What are an employees rights regarding their religious customs and a company dress code?

I want to work for the national park service as a park ranger. They have a required dress code – no tattoos/piercings, dreadlocks etc. Seeing as how I am voluntarily applying for a job with them, do I have any legal grounds to say it’s my personal or religious (Rastafarian) right to refuse to cut my hair?

Asked on October 19, 2011 under Employment Labor Law, Connecticut

Answers:

SJZ, Member, New York Bar / FreeAdvice Contributing Attorney

Answered 9 years ago | Contributor

There is no definitive answer: it depends on circumstances. Employees and prospective employees have had success in forcing modifications of dress codes (or other rules--like whether you work on Friday night, Saturday, or Sunday) based on religion: for example, male Orthodox Jews would be allowed to wear yamulkes even in situations when hats are not otherwise allowed; female muslims have won the right to wear their coverings.

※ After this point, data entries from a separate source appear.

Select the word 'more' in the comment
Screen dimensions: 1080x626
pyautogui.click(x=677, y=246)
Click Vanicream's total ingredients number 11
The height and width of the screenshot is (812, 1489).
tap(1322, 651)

There are two main issues:

1) The dress code infraction in question must be mandated by the religion itself, and not merely be customary among its followers. For example, say that most members of a certain protestant church had themselves tatooed with a picture of Jesus. If such a tatoo was not actually required by their faith, but was simply custom at their church, their likely would be no protection for it.

2) There must be a way for the dress code infraction to be safely accomodatated. For example, I have never seen a religious muslim woman as a lifeguard at a public pool or beach--there is no way to safely reconcile the dress code with the need to dive into the water without warning or delay.

In your case--and not knowing anything about your faith, this may be an ignorant question; if so, I apologize--if the long hair is simply a custom and not a religious commandment, you probably cannot fight a requirement for short hair. Or even if it is a religious requirement, if it would pose serious issues on the job--e.g. it could get caught in brambles or branches, could be potentially snagged by a wild animal, etc.--then it may still be the case that you could be required to cut it.